The DCR recipe measures the DC internal resistance as described above. The IEC61960-2003 international standard defines the DC resistance as the change in voltage over the change in current when a discharge current of 0.2C is applied for 10s followed by a discharge current of 1C for 1s. 

 The above equation describes this, where V1, I1 are the voltage and current values after the 10s 0.2C discharge just before the current step and V2, I2 are the voltage and current values after the 1s 1C discharge.
In ModenJay Battery Laboratory the IEC standard is applied as the default setting for the DCR recipe, but the user can always customize their own current step profile. 

 Transient response analysis is a rather new method of testing the performance status of a cell. Based on the time-frequency conjugacy in physics, it aims to capture all the information represented in the frequency response test (or impedance spectroscopy) and possibly more. The basic functionality is equal to measuring the DC resistance. However in the TR recipe as the current step is applied the change in voltage is monitored with the time resolution being as precise as in the microseconds, revealing the high-speed dynamics occurring within a cell. By time-frequency conjugacy one can argue that the microsecond-level dynamics is comparable to the megahertz-level results of impedance spectroscopy. 

 At McScience, a thorough research about the link between the FR and the TR results is in progress. So far there are evidences of similarity of the two methods. If TR becomes well known enough to be able to replace FR, one of its advantages is the fact that it is much less time-consuming. An ongoing current step captures all the dynamics naturally, but the sinusoidal signal can only be applied in discrete frequency steps. This means that the TR measurement is not only less time-consuming but also it could reveal some of the dynamics that are difficult to observe in the FR measurements.  
Another example of TR being a more complex method is that at a given SOC, a current step can be applied in a few different ways, namely discharge and charge currents as well as a ‘turning on’ step and a ‘turning off’ step. A combination of these produces four different types of TR results whereas the FR can only produce one result at a given SOC. The different types of TR results may be able to reveal previously never known dynamics within a cell. 

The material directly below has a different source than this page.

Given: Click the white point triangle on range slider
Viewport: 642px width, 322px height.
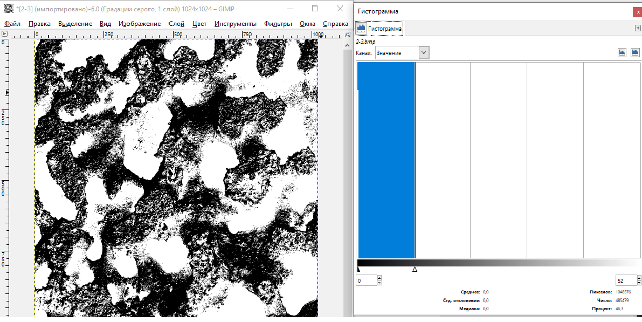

(Figure 2) TR recipe measurement properties

 Metadata for the DCR and TR recipes consist of a common part and a unique part. The common part records the experiment background information including the sample information and the test log, which were elaborated in the previous article “Test Recipe (3) Metadata”.  

 The unique part is where the raw result data for the DCR and TR recipes are converted into metadata files. A group of chosen raw data are directly extracted to be a part of the ‘Extracted Data’ section of metadata. These include the measured dynamic resistance values at certain times. The ‘Characteristic Parameters’ aim to fully represent the result by recording the resistance values at the predetermined characteristic points, and the parametric resistance values. 

 The characteristic points for the TR recipe can be predetermined in arbitrary ways. An example plot is given below. It follows a widely accepted theory that the impedance spectrum of a lithium-ion cell is composed of three distinguished parts – the series resistance, the charge-transfer resistance and the diffusion resistance. After a TR measurement, the parameters can be automatically calculated and recorded. 

(Figure 3) An example of the TR characteristic points and parametric resistance values

(Figure 4) An example of the Extracted Data section for the TR recipe

(Figure 5) An example of the Characteristic Parameter section for the TR recipe

 There are two EigenPlots for the TR recipe. One plots the voltage against the time of measurement and the other plots the dynamic resistance value against the time of measurement. The two plots are believed to represent the TR result very well.

(Figure 6) Examples of the EigenPlots for the TR recipe. In the second plot the time axis is in logarithmic scale to show the high-speed dynamics in the microseconds.